**What this task involves**
Output, exactly as written, the lines below from the one that has "This screenshot has width=1273, height=798." through the one that has "Viewport: 429px width, 931px"; nothing else, and no pictures.

**Exercise data**
========

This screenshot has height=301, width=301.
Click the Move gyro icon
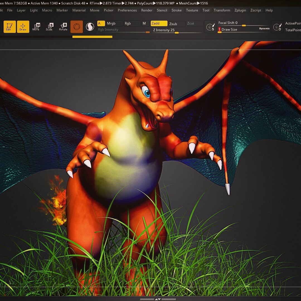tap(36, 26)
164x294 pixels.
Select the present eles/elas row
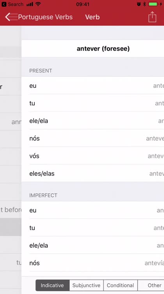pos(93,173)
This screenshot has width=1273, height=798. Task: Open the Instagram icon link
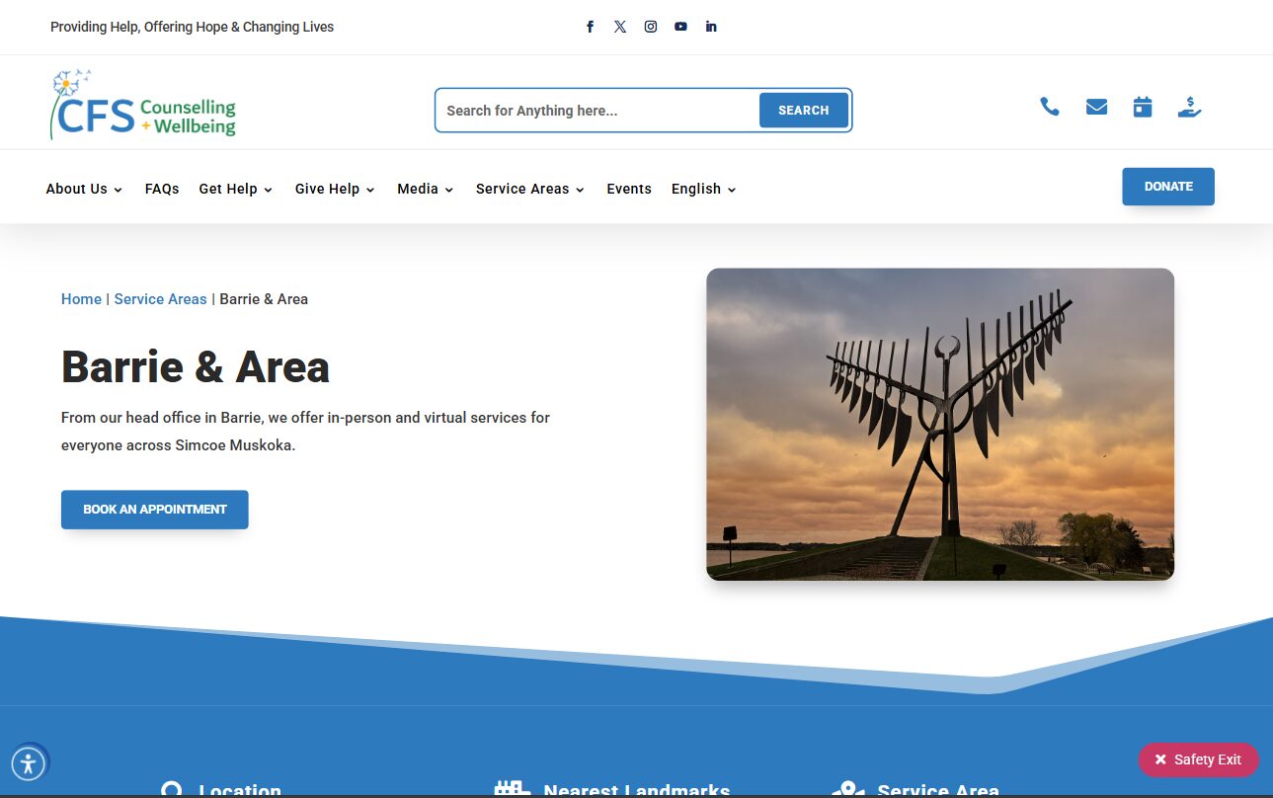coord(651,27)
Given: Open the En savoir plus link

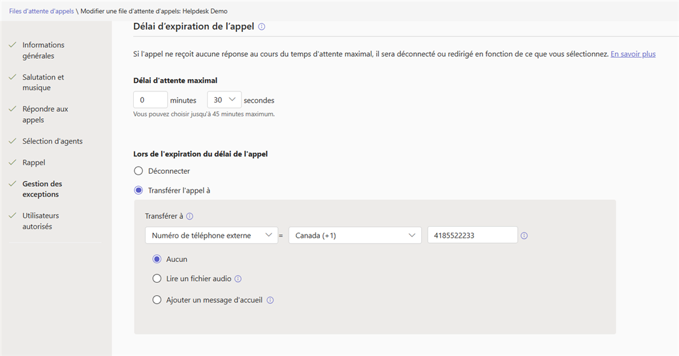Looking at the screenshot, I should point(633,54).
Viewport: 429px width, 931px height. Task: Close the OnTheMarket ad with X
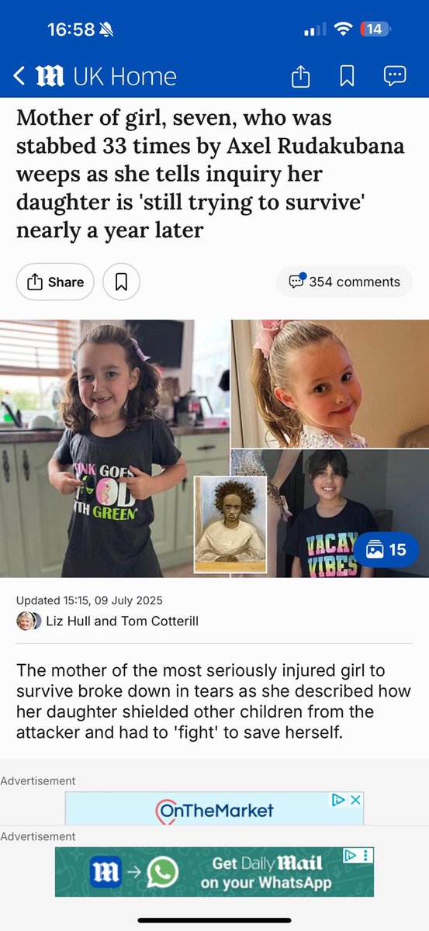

========

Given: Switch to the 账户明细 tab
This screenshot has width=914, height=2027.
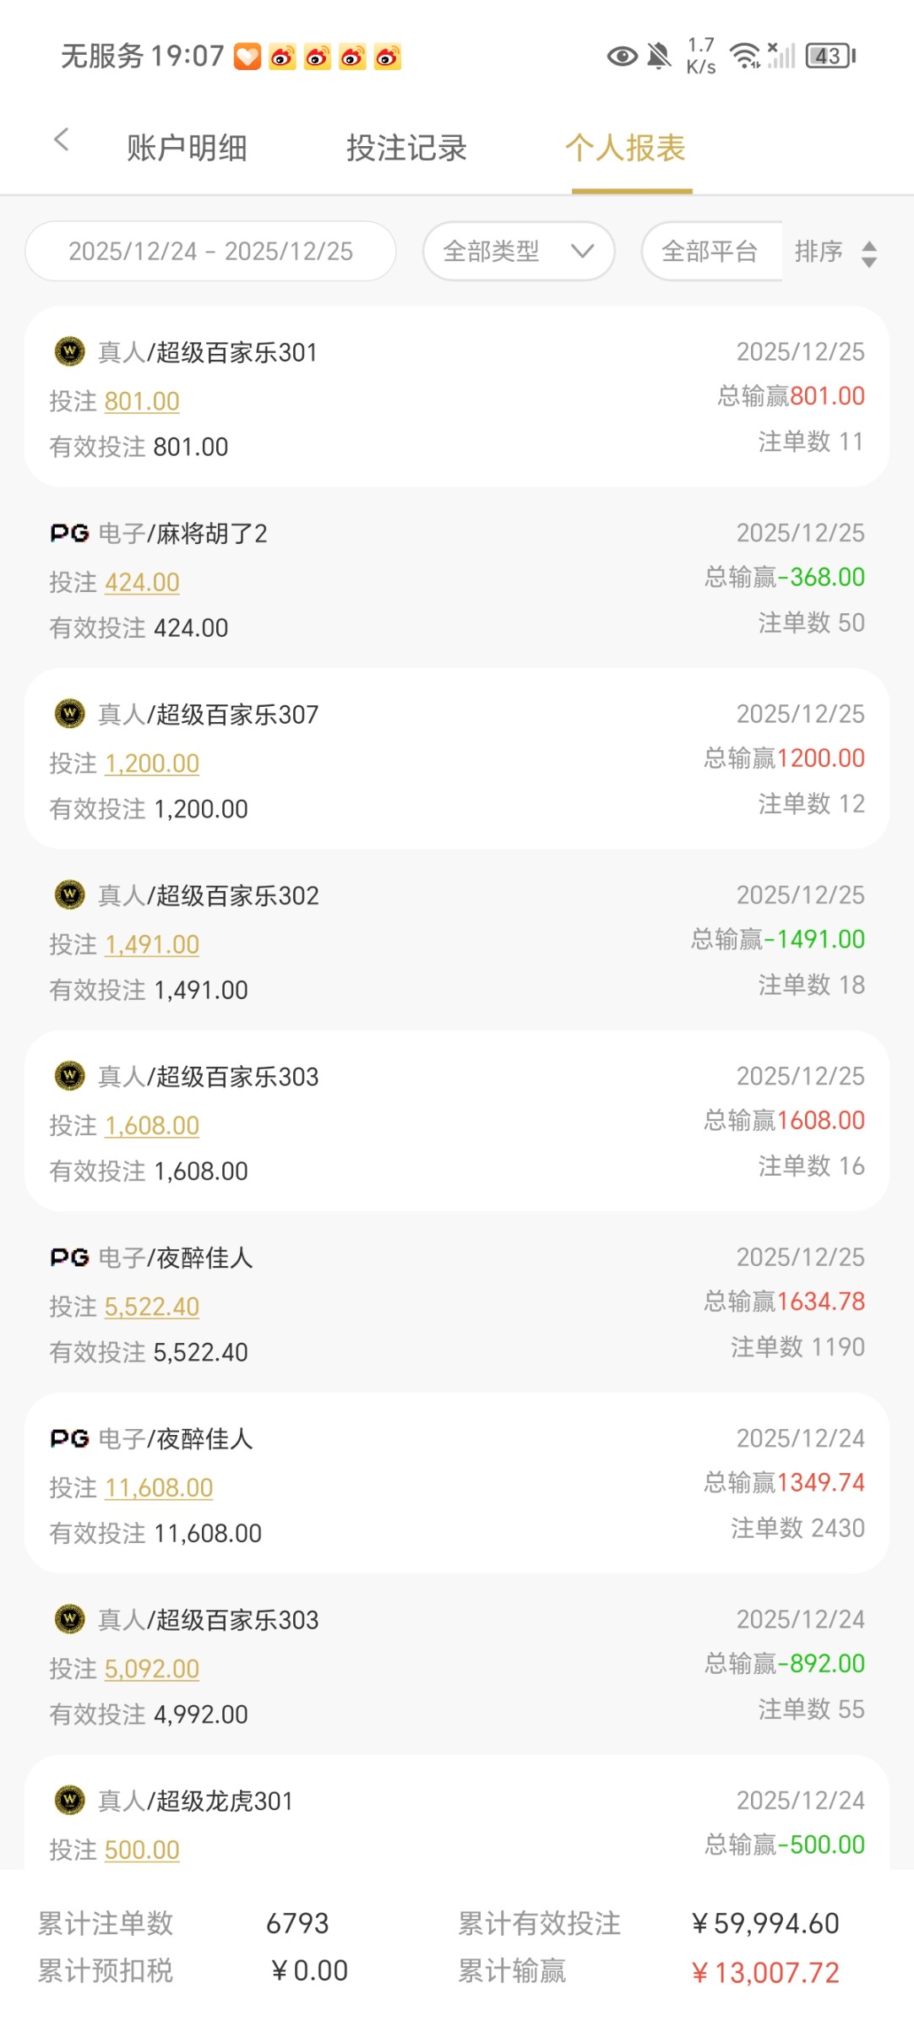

========

**Worked solution**
This screenshot has width=1273, height=798. Task: Open the Instagram icon link
coord(651,27)
Given: Open the En savoir plus link

Looking at the screenshot, I should point(633,54).
Viewport: 429px width, 931px height. Task: Close the OnTheMarket ad with X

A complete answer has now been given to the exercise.